Exercises to complete
1 - Return, word for word, the stretch of the article below on the scrapping of ATSIC from "Howard claims he" through "by the government.".
2 - Resume the article below on the plan to abolish ATSIC, picking up right after its last sentence.

Document section
++++++++++
Kim Bullimore
Two weeks before the April 15 announcement by federal cabinet that the Aboriginal and Torres Strait Islander Commission (ATSIC) was to be scrapped on July 1, an editorial in Rupert Murdoch's Australian proclaimed that ATSIC had lost the "final plank of its political support" and that "the organisation is now history".
The previous day — March 30 — ALP leader Mark Latham had announced that, if elected federally, Labor intended to abolish ATSIC and replace it with regionally elected councils, which would advise the government on Indigenous policy.
Latham's policy, much praised by the Australian, gazumped the Coalition's plans to overhaul ATSIC and gave PM John Howard the green light to do what he had always wanted — abolish ATSIC and dismantle self-determination for Aborigines and Torres Strait Islanders.
Since 1996, Howard and his government have viciously attacked Indigenous people, attempting to dismantle the gains of hundreds of years' struggle for equality.
Howard's attacks have been both practical — cutting funding from Indigenous organisations and projects, tearing native title into little bits — and ideological — attacking the "black armband" view of history, refusing to apologise for the stolen generations, ridiculing the need for a treaty and blaming Aboriginal people for the poverty and drug use that dominates many communities.
In 1996, straight after he was elected, Howard cut ATSIC's funding by 30-50%. He accompanied it with a propagandistic campaign to discredit the body that has continued unabated for the last eight years. ATSIC has been called corrupt, incompetent and, most unfairly, been blamed for the situation of disadvantage facing Indigenous people.
In 2003, Howard took ATSIC's control over funding of Indigenous programs away.
Finally, Howard used the allegations of sexual assault against elected ATSIC chairperson Geoff Clark to play every racist stereotype in order to convince voters that ATSIC was a den of dangerous and frightening black people using taxpayers' money to line their own pockets.
In the face of this concerted campaign, the ALP could have gone in to bat for Aboriginal control of Aboriginal affairs. After all, ATSIC was a Labor initiative, designed to provide a bureaucracy capable of being co-opted into giving ALP governments some black-wash.
Instead, Latham chose to cut ATSIC loose, and in the process gave Howard the scope to dismantle what vestiges of Indigenous self-determination still exist.
While Latham has criticised the Coalition's plan because it does not propose replacing ATSIC with another elected body, he has also been quick to take credit for it, commenting that Labor has "once again shown the way on policy". NSW ALP Premier Bob Carr gloated in the April 15 Sydney Morning Herald that "the prime minister is following [Latham's] lead and content once again".
Howard claims he is abolishing ATSIC because it has "become too preoccupied with what might loosely be called 'symbolic issues' and too little concerned with delivering real outcomes for Indigenous peoples".
But as acting ATSIC chair Lionel Quartermaine and other Indigenous leaders have pointed out, the key areas of Indigenous health and education have long been controlled by the government.
++++++++++
Dataset

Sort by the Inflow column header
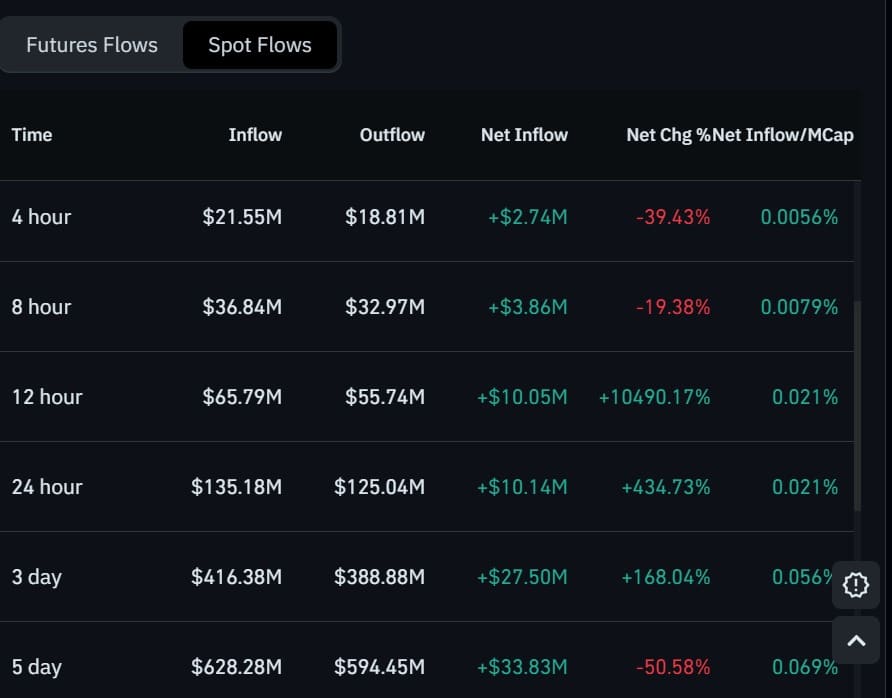The width and height of the screenshot is (892, 698). tap(255, 135)
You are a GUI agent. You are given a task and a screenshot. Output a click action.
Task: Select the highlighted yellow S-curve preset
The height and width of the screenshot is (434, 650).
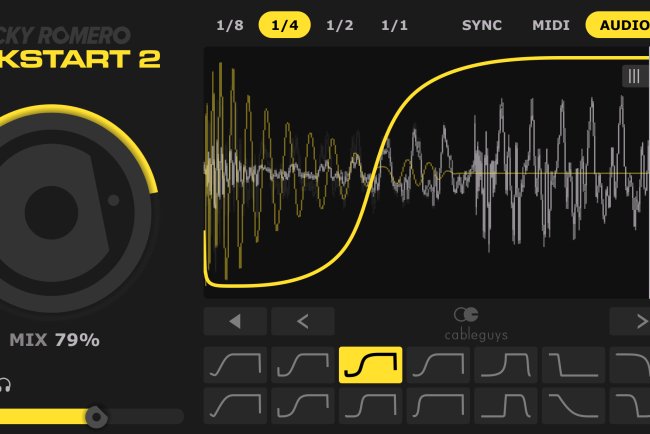(x=370, y=365)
++++++++++
Written answers
1 -
Howard claims he is abolishing ATSIC because it has "become too preoccupied with what might loosely be called 'symbolic issues' and too little concerned with delivering real outcomes for Indigenous peoples".
But as acting ATSIC chair Lionel Quartermaine and other Indigenous leaders have pointed out, the key areas of Indigenous health and education have long been controlled by the government.

2 -
The low education rates for young Indigenous Australians, the low life expectancy for Aboriginal people, the existence of Third World diseases in remote Aboriginal and Torres Strait Islander communities, are not the fault of ATSIC but the successive federal governments that have offered no solutions.
Numerous federal government institutions have pointed out that "mainstreaming" of Indigenous service provision does not work.
In 2001, the Commonwealth Grants Commission reported that Indigenous Australians access mainstream services at a much lower rate than non-Indigenous people. It added that mainstream programs do not adequately meet the needs of Indigenous people, and therefore relying on them compounds Aboriginal and Torres Strait Islander disadvantage. In 2003, the Productivity Commission, which advises the government on micro-economic reform, made a similar assessment.
Howard's decision to mainstream Indigenous services — and to appoint an advisory board of "distinguished" Indigenous leaders to replace the elected ATSIC is paternalistic and racist. Similar advisory boards existed under the Whitlam and Fraser governments and were mere "talk shops" that had little power.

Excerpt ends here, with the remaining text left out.